All lines at or after the one containing "Viewport: 242px width, 133px", up to the last line of the material, must be repeated exactly, and no others.
--------------------------------
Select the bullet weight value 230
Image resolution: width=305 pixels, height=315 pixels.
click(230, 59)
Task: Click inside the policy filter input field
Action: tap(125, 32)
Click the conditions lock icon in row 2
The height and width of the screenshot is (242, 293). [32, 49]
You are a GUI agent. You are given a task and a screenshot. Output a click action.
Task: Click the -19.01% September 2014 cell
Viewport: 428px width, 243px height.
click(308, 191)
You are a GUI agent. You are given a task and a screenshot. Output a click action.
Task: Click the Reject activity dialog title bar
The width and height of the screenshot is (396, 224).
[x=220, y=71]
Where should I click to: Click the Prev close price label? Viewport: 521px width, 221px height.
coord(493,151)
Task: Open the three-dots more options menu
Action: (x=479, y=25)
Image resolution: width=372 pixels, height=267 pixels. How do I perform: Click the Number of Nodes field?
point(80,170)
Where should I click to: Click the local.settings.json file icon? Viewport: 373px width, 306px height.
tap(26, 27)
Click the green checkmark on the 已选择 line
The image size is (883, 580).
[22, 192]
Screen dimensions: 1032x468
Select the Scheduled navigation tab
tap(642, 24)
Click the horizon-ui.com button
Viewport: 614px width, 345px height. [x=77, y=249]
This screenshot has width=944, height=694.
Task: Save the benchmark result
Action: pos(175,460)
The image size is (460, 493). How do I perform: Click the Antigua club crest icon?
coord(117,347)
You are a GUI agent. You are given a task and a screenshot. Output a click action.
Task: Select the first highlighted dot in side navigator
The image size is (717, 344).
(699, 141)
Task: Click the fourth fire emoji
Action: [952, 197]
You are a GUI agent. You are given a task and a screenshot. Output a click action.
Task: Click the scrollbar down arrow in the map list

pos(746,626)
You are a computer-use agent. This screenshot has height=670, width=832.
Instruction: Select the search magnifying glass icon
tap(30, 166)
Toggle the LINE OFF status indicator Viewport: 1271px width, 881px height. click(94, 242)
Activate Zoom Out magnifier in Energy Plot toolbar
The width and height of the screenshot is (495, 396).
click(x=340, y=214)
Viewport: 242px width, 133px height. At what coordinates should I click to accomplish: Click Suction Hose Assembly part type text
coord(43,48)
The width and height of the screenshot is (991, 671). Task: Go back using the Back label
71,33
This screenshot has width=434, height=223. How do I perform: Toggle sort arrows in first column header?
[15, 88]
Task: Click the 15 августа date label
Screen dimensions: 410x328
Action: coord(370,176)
--------------------------------
> **SOLVED PROBLEM**
Viewport: 242px width, 133px height. At what coordinates should I click to accomplish: Click Suction Hose Assembly part type text
coord(43,48)
The width and height of the screenshot is (991, 671). Task: Go back using the Back label
71,33
This screenshot has width=434, height=223. How do I perform: Toggle sort arrows in first column header?
[15, 88]
Task: Click the 15 августа date label
Screen dimensions: 410x328
Action: coord(370,176)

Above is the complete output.